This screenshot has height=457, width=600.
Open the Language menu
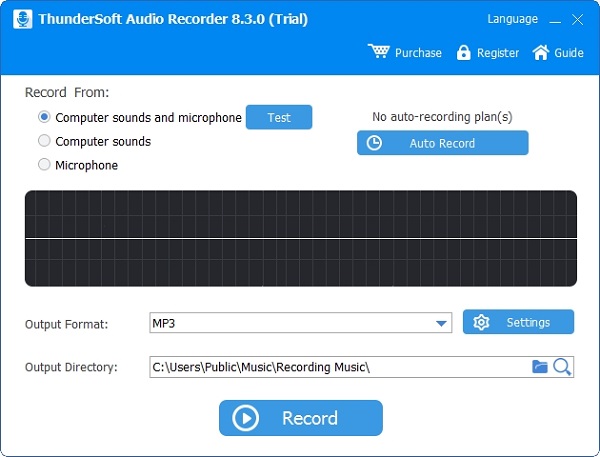coord(512,19)
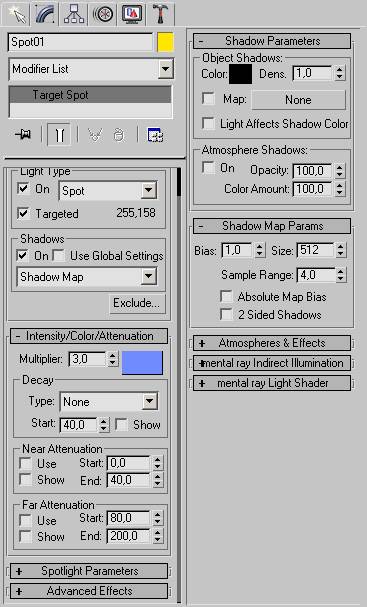Click the Exclude... button
The width and height of the screenshot is (367, 607).
pos(137,303)
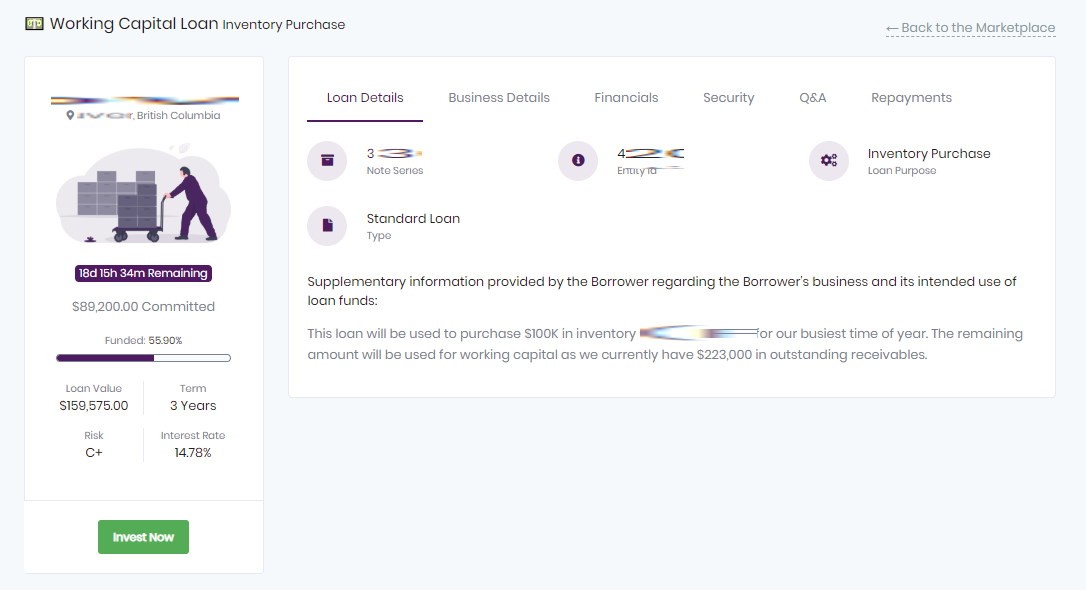This screenshot has height=590, width=1086.
Task: Click the Loan Purpose gears icon
Action: click(828, 161)

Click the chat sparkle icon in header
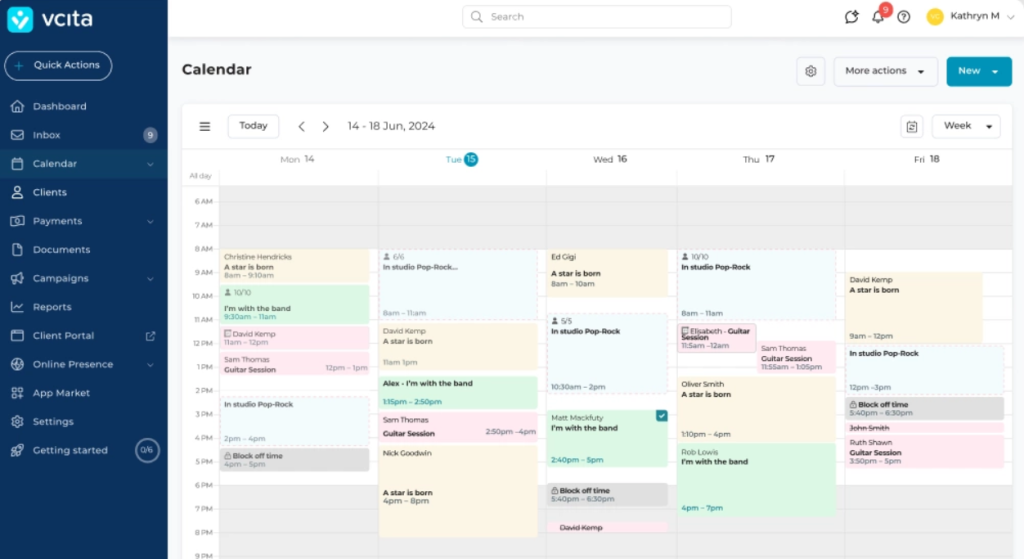pyautogui.click(x=851, y=17)
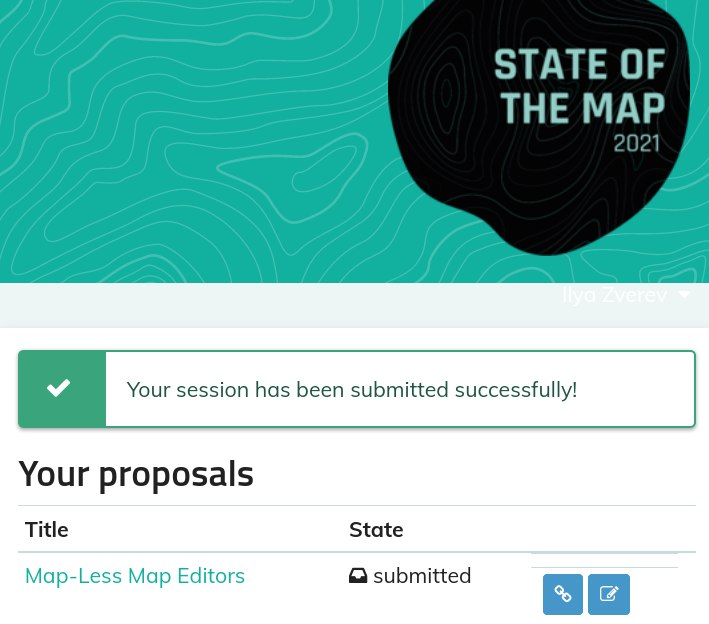This screenshot has height=624, width=709.
Task: Click the session submitted successfully message
Action: click(x=352, y=390)
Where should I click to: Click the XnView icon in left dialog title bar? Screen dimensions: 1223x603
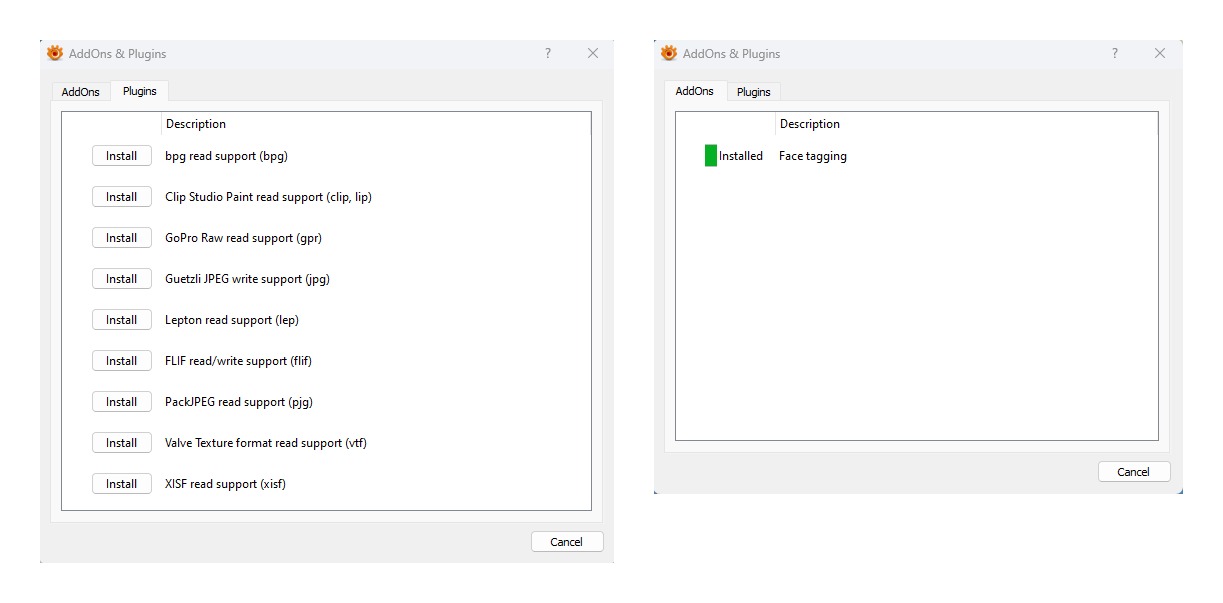55,54
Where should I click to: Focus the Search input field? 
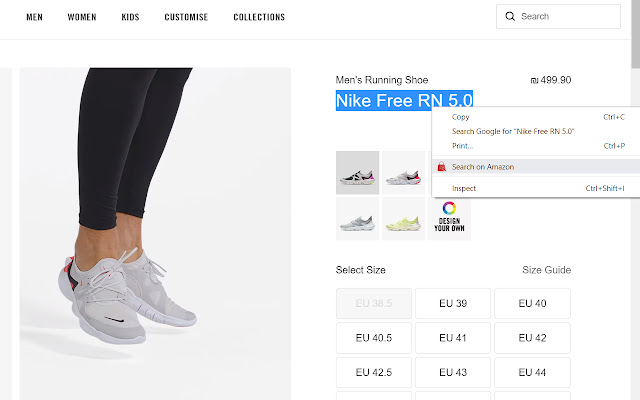coord(566,17)
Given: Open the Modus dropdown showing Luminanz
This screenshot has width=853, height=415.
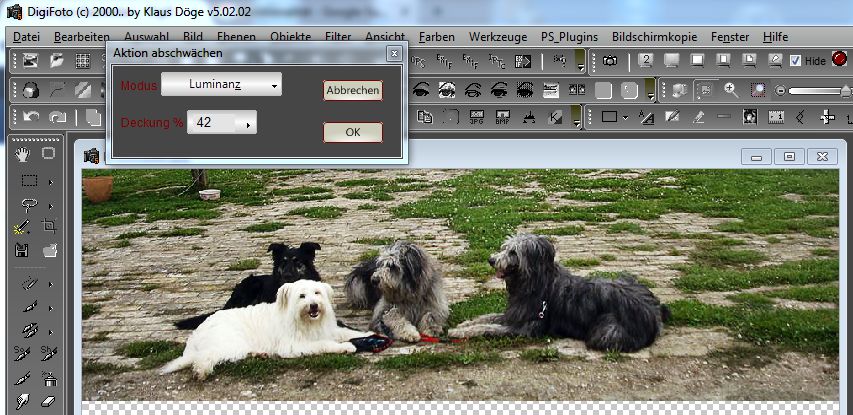Looking at the screenshot, I should tap(222, 85).
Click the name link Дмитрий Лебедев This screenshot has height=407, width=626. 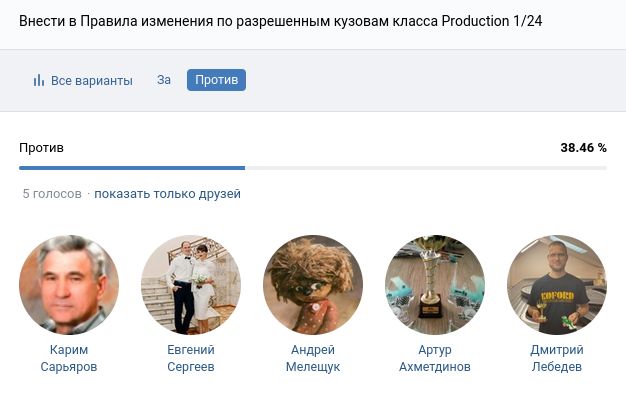(557, 358)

-- What you have to do --
A verbatim reproduction is expected: starting at the line above that has "Where should I click to: Click", ending at the line that has "Given: Open the", both included, and with no pictures and no other lines.

-- Response for this exercise --
Where should I click to: Click the XnView icon in left dialog title bar? Screen dimensions: 1223x603
55,54
Where should I click to: Focus the Search input field? 
coord(566,17)
Given: Open the Modus dropdown showing Luminanz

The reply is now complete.